Then I stepped in and said I was a distant cousin from out of town and did she know when was the best time to visit the Heroes Walk? She bought it, and nobody corrected me. I mean, Gordon looked like he wanted to—he even opened his mouth to protest, but then ... he just didn’t. And I get it. It was easier this way. Plus, it’s not like I wanted to be on TV, broadcasting to the world that I’m some freak with an
X
on my thumb. Or to have some actor twice my age play me in the recreated dramatic scenes, like they did for Amelia. The actress who plays her isn’t just older, but way skinnier and with much bigger boobs—a body type I know Amelia aspires to have, even if she’s about a million calories and a boob job or two away from ever achieving it. Which is probably the real reason she’s watched
The Man Behind the Cape
about fifty times since it first aired last month.

But once I get my
H
, things will be different. Well, for me, not Amelia. Then even if I’m not exactly part of their perfect nuclear family, at least Gordon will be able to tell people I’m his kid with a straight face. And then the only embarrassing questions he’ll have to answer will be why me and Amelia are so close in age, not why he, Golden City’s most beloved superhero, has a half-villain son.

“Are you watching that stupid documentary again?” Kat asks through the phone. “Is it on my part yet?”

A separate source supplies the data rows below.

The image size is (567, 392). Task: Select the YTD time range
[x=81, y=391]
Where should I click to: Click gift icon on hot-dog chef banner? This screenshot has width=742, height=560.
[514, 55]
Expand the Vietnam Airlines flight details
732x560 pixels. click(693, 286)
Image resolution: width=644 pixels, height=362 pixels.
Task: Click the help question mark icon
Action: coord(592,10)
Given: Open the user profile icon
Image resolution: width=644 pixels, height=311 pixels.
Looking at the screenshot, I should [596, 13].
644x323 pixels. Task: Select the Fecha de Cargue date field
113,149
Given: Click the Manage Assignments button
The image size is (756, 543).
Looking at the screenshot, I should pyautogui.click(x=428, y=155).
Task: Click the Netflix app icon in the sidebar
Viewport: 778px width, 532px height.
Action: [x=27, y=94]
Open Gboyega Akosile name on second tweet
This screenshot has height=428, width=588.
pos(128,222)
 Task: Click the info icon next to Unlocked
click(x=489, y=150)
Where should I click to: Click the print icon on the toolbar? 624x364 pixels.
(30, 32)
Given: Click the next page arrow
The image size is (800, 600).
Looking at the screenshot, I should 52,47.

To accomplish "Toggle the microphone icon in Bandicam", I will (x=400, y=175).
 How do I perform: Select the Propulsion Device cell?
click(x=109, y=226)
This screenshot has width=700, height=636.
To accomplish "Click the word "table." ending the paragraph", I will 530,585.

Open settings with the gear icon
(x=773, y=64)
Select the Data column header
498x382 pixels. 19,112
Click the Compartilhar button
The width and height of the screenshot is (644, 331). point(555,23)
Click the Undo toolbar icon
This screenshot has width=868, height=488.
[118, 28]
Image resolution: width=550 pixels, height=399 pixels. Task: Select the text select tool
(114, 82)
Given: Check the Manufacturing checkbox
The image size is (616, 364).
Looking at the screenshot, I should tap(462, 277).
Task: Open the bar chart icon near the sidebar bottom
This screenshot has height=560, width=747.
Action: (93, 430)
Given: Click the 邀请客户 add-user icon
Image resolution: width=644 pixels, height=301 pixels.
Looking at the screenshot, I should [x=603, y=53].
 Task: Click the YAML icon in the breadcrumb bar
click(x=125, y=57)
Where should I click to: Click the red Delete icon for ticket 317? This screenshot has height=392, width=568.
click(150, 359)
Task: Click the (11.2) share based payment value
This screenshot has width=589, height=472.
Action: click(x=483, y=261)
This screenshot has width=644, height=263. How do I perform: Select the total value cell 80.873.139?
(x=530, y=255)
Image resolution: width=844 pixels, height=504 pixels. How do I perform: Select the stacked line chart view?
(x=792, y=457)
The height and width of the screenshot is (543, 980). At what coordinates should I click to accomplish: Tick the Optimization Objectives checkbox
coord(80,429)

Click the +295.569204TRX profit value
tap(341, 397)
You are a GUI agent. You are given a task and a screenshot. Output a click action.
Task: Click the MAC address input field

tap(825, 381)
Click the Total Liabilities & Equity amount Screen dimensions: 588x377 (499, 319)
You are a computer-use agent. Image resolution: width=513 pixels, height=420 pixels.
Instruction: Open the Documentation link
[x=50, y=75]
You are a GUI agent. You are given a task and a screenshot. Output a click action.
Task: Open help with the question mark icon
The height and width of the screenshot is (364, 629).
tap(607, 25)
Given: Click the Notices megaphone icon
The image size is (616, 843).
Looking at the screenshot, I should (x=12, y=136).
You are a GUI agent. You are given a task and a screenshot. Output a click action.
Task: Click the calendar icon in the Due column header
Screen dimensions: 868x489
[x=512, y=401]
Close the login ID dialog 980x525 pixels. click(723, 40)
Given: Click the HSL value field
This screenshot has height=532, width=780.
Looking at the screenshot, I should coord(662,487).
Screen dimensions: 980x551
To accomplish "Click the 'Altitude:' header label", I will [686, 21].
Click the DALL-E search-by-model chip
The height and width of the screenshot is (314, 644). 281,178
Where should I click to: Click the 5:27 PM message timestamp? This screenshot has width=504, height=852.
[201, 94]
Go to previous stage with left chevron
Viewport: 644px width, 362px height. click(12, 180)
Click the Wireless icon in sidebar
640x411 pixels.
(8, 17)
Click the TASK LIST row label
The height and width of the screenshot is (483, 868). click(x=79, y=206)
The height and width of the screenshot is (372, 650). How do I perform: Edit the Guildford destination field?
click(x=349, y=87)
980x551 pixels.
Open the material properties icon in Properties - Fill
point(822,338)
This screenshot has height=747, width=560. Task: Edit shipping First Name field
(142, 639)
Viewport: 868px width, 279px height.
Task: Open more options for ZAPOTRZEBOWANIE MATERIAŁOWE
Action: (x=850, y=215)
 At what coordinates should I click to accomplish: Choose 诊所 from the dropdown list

Kat managed to sneak in as a random extra when they were interviewing people on the street. She used her shapeshifting powers to hide the fact that her thumb has a
V
on it, just in case they weren’t open to interviewing supervillains. The only line of hers they kept was the part where her eyes get all wide and she says, “Gosh, is the Crimson Flash actually here,
right now
?!” Then she looks around, like he might be standing behind her and she just missed him or something.

It’s definitely the best five seconds of the whole movie. That and the bit where the Crimson Flash’s cape gets snagged on a sticker bush and it takes him a whole minute to get it loose again. They overlay it with him answering questions about his everyday life, I guess so the viewers at home can see what an ordinary guy he is. You know, getting his cape stuck on things.

“Of course not,” I tell Kat. Unlike Amelia, seeing it a couple times—once with my family, and once with Kat, making fun of it—was more than enough for me, though I do have my favorite clips saved on my phone. “That’s my wonderful new neighbor, Amelia, who is oh-so-respectful of my space.” My phone beeps, reminding me to plug it in. It’s been beeping every once in a while for about twenty minutes now, but I haven’t bothered to charge it. I’m too busy jotting down a list of potential ways to get myself kicked out of my excellent new living quarters. Alex did it, and he’s only eight—it couldn’t be too hard. “And how could you not tell me my mom was having a
baby
?”

She groans, and I can practically hear her rolling her eyes. “You didn’t want to talk about her, remember?”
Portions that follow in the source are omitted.